**What you need to do:** Among the lines below, a stretch begins at the one with "At what coordinates should I click to accomplish: Open" and ends at the one with "Close the 新增流控规则". Repeat that stretch exactly, ends included.

**Record extracts:**
******************************

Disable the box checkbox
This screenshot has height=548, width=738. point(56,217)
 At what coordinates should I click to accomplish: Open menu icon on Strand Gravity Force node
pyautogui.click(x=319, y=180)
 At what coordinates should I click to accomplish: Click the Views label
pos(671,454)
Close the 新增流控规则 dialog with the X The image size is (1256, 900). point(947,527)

******************************

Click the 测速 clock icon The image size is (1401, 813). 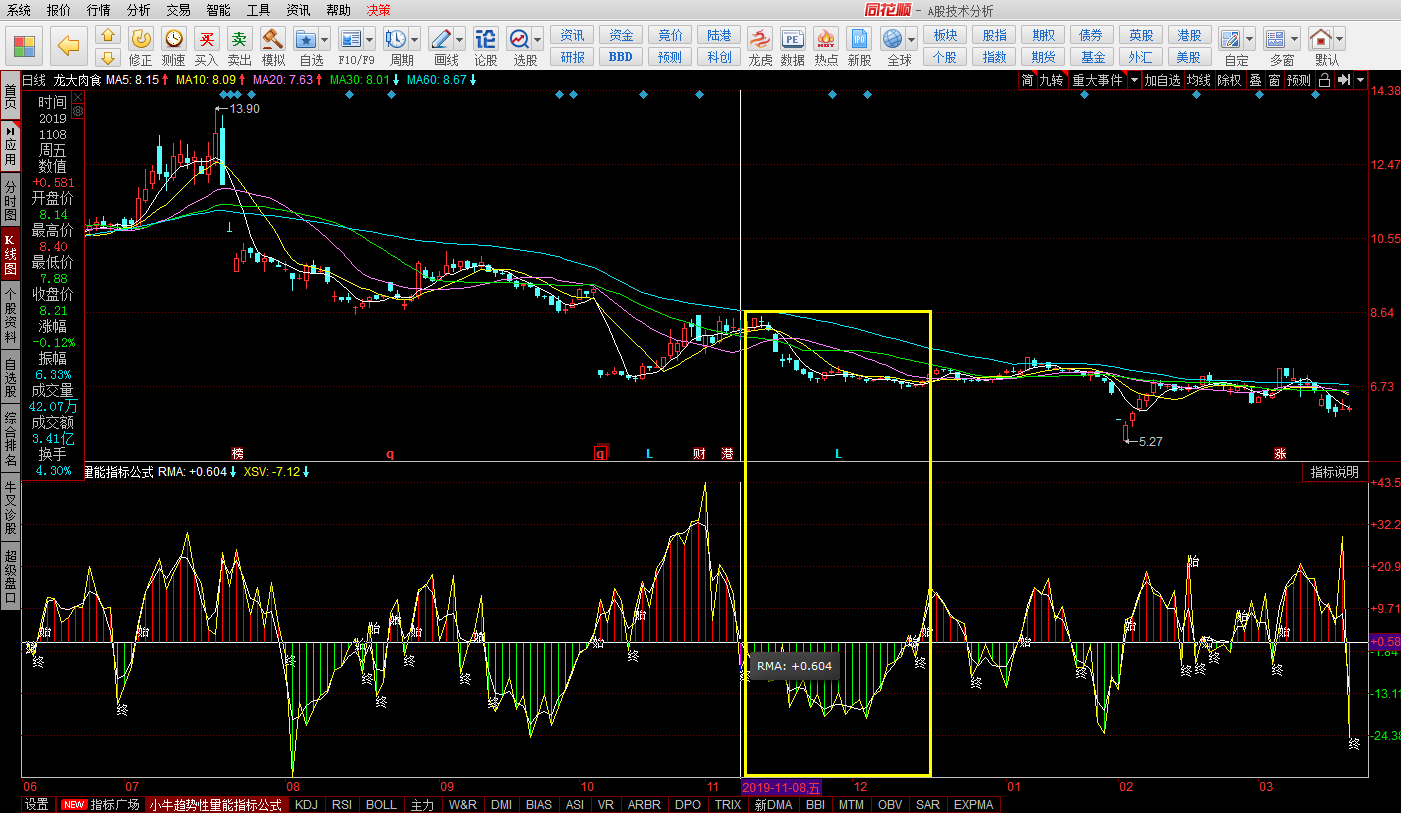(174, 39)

******************************

**Solution to this exercise:**
 At what coordinates should I click to accomplish: Open menu icon on Strand Gravity Force node
pyautogui.click(x=319, y=180)
 At what coordinates should I click to accomplish: Click the Views label
pos(671,454)
Close the 新增流控规则 dialog with the X The image size is (1256, 900). point(947,527)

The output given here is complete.